Title 7 › Chapter 26— AGRICULTURAL ADJUSTMENT › Subchapter II— COTTON OPTION CONTRACTS › § 603
Federal agencies (including the Farm Credit Administration but not the Federal intermediate credit banks) must sell any cotton they own to the Secretary of Agriculture. The sale price is whatever they agree on, but it cannot be higher than the market price. The Secretary is allowed to buy that cotton. Agencies must also take the steps needed to get clear ownership of cotton tied to government loans or held as collateral, including cotton tied to futures contracts, and settle those loans. Agencies other than the Secretary will generally take over the cotton for an amount equal to the outstanding loans and advances on it, plus any unpaid carrying and operating costs, and plus whatever is needed so growers’ advances equal 90 percent of the cotton’s value at the time it was first put up as collateral (this is figured by subtracting what growers already received from that 90 percent). The agency will reduce the amount by any assets the borrower has earned from that cotton or related operations. The Secretary will settle cotton he held as collateral on terms he thinks are appropriate. To do this, the Secretary may protect warehouse operators for lost warehouse receipts and pay for bonds or bond premiums to do so.

__PROVIDED DATA__.
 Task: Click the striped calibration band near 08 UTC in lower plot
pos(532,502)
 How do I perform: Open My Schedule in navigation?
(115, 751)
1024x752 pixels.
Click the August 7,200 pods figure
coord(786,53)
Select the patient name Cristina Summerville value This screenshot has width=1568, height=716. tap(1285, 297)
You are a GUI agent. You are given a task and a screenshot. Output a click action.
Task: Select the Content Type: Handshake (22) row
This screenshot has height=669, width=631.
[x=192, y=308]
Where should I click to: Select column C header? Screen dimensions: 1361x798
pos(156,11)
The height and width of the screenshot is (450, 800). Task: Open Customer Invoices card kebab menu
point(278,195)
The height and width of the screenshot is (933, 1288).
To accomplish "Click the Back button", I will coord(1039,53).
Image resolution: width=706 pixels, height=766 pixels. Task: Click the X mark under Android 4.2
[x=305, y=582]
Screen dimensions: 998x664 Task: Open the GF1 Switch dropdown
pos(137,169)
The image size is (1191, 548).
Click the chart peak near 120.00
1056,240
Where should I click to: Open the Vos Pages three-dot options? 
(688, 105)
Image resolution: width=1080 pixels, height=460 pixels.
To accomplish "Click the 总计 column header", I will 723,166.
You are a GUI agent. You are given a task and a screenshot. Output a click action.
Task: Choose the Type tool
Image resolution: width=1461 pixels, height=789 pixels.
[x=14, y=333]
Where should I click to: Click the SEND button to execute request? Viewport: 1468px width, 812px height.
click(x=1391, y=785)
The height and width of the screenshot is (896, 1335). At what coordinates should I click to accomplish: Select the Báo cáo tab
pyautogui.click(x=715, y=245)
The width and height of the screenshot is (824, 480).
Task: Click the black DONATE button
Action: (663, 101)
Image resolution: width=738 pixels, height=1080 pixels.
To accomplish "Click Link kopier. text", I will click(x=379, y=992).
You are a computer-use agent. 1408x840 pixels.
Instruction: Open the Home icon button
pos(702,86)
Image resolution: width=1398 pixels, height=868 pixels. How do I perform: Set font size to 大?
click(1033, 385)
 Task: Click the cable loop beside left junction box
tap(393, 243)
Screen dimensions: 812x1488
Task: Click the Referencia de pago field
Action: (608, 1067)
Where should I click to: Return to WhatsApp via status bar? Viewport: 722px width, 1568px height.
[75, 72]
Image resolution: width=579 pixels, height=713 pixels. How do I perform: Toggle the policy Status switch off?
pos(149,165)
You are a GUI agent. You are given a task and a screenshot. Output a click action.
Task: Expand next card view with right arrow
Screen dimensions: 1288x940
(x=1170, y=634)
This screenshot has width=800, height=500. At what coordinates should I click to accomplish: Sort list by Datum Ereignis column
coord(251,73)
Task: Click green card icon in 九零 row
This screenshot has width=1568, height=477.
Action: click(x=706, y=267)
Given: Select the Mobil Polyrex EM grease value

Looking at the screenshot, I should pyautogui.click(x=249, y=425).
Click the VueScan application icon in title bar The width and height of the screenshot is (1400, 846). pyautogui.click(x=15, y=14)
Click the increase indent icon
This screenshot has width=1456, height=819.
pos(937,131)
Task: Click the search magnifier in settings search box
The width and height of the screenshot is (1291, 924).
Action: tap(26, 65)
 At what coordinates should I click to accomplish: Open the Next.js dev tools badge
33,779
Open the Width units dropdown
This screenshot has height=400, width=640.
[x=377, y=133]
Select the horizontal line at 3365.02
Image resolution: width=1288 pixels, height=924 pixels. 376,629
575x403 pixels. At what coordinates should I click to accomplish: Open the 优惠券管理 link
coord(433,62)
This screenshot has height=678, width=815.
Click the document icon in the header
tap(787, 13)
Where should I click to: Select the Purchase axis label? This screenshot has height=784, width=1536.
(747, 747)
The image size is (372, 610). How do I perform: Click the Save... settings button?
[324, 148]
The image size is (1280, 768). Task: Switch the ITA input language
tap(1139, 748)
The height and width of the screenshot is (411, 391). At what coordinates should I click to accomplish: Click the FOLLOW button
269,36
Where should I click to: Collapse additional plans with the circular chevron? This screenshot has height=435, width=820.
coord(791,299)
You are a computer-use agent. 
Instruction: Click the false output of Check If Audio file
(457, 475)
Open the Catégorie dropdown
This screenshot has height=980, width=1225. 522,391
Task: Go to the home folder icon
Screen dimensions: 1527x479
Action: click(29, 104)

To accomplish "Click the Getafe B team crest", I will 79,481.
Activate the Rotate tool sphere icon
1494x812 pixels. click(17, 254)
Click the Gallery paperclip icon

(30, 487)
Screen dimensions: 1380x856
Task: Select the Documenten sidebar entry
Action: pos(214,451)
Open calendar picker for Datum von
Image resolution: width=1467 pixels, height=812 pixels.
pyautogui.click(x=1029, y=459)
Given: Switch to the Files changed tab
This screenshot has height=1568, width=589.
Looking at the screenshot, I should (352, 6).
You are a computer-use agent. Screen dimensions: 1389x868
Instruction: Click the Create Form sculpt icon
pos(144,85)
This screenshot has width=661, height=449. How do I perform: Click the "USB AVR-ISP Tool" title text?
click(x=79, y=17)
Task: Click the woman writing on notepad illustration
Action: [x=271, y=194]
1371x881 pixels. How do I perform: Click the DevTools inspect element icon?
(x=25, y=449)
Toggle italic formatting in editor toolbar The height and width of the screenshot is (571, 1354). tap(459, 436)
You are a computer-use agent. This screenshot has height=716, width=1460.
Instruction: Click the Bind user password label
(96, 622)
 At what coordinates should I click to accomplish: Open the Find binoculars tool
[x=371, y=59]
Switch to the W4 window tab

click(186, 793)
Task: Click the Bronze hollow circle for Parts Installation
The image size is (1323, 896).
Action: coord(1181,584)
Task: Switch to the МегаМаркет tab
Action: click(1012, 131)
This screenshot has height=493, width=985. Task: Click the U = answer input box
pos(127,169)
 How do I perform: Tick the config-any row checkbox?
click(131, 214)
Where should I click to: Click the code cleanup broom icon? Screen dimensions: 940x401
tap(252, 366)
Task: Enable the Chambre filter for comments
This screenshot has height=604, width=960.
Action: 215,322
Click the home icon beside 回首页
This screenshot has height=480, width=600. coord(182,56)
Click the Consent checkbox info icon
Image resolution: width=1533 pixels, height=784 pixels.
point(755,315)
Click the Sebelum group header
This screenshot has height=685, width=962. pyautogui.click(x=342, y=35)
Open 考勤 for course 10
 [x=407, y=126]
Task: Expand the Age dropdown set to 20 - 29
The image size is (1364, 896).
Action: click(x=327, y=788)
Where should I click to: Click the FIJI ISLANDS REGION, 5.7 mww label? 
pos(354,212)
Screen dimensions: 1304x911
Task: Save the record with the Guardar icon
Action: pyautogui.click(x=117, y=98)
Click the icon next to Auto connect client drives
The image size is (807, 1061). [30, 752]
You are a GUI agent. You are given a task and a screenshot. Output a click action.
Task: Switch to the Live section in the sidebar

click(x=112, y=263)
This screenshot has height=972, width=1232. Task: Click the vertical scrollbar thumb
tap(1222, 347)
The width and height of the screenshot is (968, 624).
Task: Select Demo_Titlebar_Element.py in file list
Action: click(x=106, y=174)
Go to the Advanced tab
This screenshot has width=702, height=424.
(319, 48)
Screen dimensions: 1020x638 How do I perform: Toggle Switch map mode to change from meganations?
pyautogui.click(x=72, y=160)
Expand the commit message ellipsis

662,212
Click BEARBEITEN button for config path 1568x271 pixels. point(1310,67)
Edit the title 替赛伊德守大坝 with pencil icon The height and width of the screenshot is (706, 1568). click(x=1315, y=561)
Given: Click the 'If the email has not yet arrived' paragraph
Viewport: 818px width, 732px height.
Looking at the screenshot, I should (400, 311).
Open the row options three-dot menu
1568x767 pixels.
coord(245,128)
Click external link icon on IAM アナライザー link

__WHAT THE TASK REQUIRES__.
Answer these questions using the text on federal agency cotton sales above.
1. What is the highest price at which a federal agency may sell its cotton to the Secretary of Agriculture?
2. Growers' advances are to be brought up to what percentage of the cotton's value, and at what point is that value taken?
3. What may the Secretary pay for in order to protect warehouse operators for lost warehouse receipts?

__RESPONSE TO THE EXERCISE__.
1. The market price.
2. 90 percent of the cotton's value at the time it was first put up as collateral.
3. Bonds or bond premiums.